This method is very affected by the pattern choice, as more samples is more expensive, while less samples will introduce bias and provide less precision. Ideally, you want a rotationally robust kernel, or even rotate it to limit that bias. I would also force the closest neighbors of the pixel to be checked each time, to ensure you don't miss lines. Kronian Titans uses a variation of the 8 rooks pattern I did manually.
Kinda spoiling the article hehe, but yeah I believe that at the moment, Screen-Space Extraction algorithms are the best choice for games. For offline rendering, it's a bit debatable with the next method.
In my opinion, it's a bit hard to argue against, really:
Hacks' only advantage here is that they are easier to implement, which may be unfortunately a breaking factor for your team, and that's okay. It's a bit unreasonable to ask to open up the renderer and code a ping-pong dilatation algorithm inside a complex game engine, so I hope this becomes easier as time goes on. We will see how to implement all that in part 3.
SSE algorithms have however one fatal flaw: stylization can be pretty hard or limited! This is especially true for a simple common case, which is pretty hard with SSE: lines that change width as they go on! This is where the next family can help us.
3D renders from :Grabli et al's 2010 paper, using different styles. This method allows us a lot more freedom in rendering!
And finally, the last method: mesh contours! These work by analyzing the surface itself, edge by edge, and extracting lines that way. I have no video game example, but you might have seen them in Blender Freestyle.
The biggest difference with other algorithms is that you have line primitives, as opposed to independent pixels. This unlocks a wealth of additional options, like varying the width, combining or simplifying lines, drawing them with textures like dashed lines... There's a lot!
The line types that may be found are the same as SSE methods, with two exceptions: geometric methods can find :hidden lines behind the model, while SSE may find :model intersection lines a lot more easily.
There's however one main issue: this is slow! Often not even fit for real time! The previews being slow also doesn't help working with them. Additional problems include the complex algorithm implementations, and the complex control available. You absolutely need control over the rendering pipeline in order to deploy this.
In fact, this article has been cooking for so long that I can now say that I'm working on that problem, as I have released a poster as part of my PhD work!
There's a very good state of the art by :Bénard and Hertzmann in 2019 on this whole subject if you wanna learn more! And I'm not just saying that because Pierre is my PhD advisor and read this article.
So, it's not exactly true but close enough. Geometric methods will find hidden lines by default, with steps needing to be taken to hide them, and SSE will only extract what's visible in the buffer.
In the buffer being the keyword here. By default, SSE methods will only find visible geometry, but if you don't render geometry to a specific buffer, it won't be taken into account. We can use that fact to create additional buffers with the objects we want to see even when hidden, which is a common effect in games for seeing characters through walls. This is usually done by having a second depth buffer and comparing the two.

_INFORMATION SUPPLIED_.

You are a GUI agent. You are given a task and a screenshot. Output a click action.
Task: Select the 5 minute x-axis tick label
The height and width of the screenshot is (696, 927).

_TASKS AND EXERCISES_.
1. Translate this sentence from the outline rendering text into Spanish: "The biggest difference with other algorithms is that you have line primitives, as opposed to independent pixels."
2. Carry on the outline rendering text, starting after its last sentence.
The lines that come after the text play no part in this.

_IN RESPONSE_.
1. La mayor diferencia con otros algoritmos es que se tienen primitivas de línea, en lugar de píxeles independientes.

2.
Again, not exactly true but you'll suffer if you try to implement it. Geometric algorithms don't care about intersections at this step, only focusing on their own little part at a time. Finding these lines will require you to take the whole model into account to find self-intersections, and the whole scene for general intersections. This is also another family of algorithms, collision detection.
Compare this to SSE algorithms, where it's just comparing two pixels on an object ID buffer to find inter-model collisions. Self-intersection is a bit trickier, but by default you'll still find discontinuities, and between material IDs and sharp edges you'll very probably have a line at that intersection.
My current line of work is trying to find a way to use them in real-time in video games! Video game rendering has a few strong constraints:
Most optimizations we know of also only target static meshes, meaning they may be used for environments only. This is an issue, because the usual target of line rendering are characters, which have varying geometry but fixed topology.
All of that together makes it so we don't really know a way at the moment to have mesh contours in our games, but there are some really interesting steps towards that, with for instance :Jiang et al (2022) which released this summer and managed to have mesh contours in about 2ms in Unity, albeit with some limitations. It's main additions are in the line processing steps of the pipeline, so we'll talk about it in part 2.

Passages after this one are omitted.